I chose the gnu 'top' command to watch the memory usage. I noticed it growing randomly at about 4 bytes a second. For something that will be running for months or years without needing to be restarted, this is a real problem. Of course, this does not prove that the problem is with libxml2. So, lets replace the parseForResult function.
finalChar = xmlStr[49]
return finalChar
Run it again, observe for a while. I did not see it grow by a single byte in the whole time I watched it.
For good measure, lets try and make sure all the tracks are covered. Make sure these vars get deleted.
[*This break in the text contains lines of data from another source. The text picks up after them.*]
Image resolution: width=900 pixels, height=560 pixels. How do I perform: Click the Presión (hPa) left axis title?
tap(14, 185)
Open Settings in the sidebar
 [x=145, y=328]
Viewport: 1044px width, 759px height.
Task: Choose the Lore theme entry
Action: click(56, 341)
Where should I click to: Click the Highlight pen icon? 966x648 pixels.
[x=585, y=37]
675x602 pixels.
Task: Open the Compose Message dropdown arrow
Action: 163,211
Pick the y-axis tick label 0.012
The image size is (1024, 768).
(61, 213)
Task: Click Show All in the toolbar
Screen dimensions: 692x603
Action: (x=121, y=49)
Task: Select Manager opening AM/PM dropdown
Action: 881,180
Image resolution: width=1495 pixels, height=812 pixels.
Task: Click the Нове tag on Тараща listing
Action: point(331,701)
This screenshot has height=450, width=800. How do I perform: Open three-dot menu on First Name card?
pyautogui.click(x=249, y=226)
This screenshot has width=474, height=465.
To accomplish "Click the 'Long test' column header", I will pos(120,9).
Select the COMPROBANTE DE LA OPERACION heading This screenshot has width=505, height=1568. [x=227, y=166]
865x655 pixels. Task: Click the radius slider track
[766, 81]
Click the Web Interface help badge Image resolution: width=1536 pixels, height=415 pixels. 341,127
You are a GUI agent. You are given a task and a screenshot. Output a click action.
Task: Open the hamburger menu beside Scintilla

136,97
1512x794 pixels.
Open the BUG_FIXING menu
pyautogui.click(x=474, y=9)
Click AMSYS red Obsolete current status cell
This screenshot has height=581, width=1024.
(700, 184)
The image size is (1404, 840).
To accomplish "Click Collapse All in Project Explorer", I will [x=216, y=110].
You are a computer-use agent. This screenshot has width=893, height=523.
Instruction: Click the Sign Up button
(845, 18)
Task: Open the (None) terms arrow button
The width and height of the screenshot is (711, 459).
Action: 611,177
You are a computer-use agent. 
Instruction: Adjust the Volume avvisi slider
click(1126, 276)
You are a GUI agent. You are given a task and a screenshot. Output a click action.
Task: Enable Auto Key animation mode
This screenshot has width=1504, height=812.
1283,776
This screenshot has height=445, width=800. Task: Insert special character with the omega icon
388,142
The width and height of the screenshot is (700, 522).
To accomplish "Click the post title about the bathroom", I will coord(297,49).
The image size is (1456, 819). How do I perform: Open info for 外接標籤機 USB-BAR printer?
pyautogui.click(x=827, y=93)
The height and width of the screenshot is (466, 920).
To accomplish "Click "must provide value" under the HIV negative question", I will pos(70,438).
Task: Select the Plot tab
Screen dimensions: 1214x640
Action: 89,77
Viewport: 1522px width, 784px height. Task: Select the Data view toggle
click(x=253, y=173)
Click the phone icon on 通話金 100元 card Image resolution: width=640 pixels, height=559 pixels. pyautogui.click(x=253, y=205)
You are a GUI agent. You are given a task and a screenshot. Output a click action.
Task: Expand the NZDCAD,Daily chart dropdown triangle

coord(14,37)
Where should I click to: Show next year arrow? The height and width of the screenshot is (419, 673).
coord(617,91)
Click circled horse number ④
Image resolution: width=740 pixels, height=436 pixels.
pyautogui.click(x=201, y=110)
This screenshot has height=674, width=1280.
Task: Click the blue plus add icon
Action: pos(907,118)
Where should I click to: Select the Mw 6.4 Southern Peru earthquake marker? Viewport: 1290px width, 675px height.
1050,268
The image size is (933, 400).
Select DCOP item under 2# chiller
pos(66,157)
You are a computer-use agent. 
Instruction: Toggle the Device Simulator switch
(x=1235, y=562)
rootElement = libxml2.parseDoc(xmlStr)
childKey = getText(rootElement, '*/@key')
finalChar = getText(rootElement, '*/%s' % childKey)
del rootElement
return finalChar
def getText(element, expression=None):
if expression:
returnVal = None
node = element.xpathEval2(expression)
if node:
returnVal = node[0].content
del node
return returnVal
else:
return element.content
It looks to me that the memory size grows a little slower but still growing none the less.
And this is what I did to fix the problem...
def parseForResult(xmlStr):
rootElement = ElementTree.fromstring(xmlStr)
childKey = 'None'
if 'key' in rootElement.attrib:
childKey = rootElement.attrib['key']
focusNode = rootElement.find('./%s' % childKey)
finalChar = 'X'
if focusNode is not None:
finalChar = focusNode.text
return finalChar
python-lxml seems to be better when it comes to memory but still leaks. I heard of ElementTree before the libxml bindings. I did not use it though becuse of its poor xpath support. It would seem there is not a single native python lib that has full support of xpath.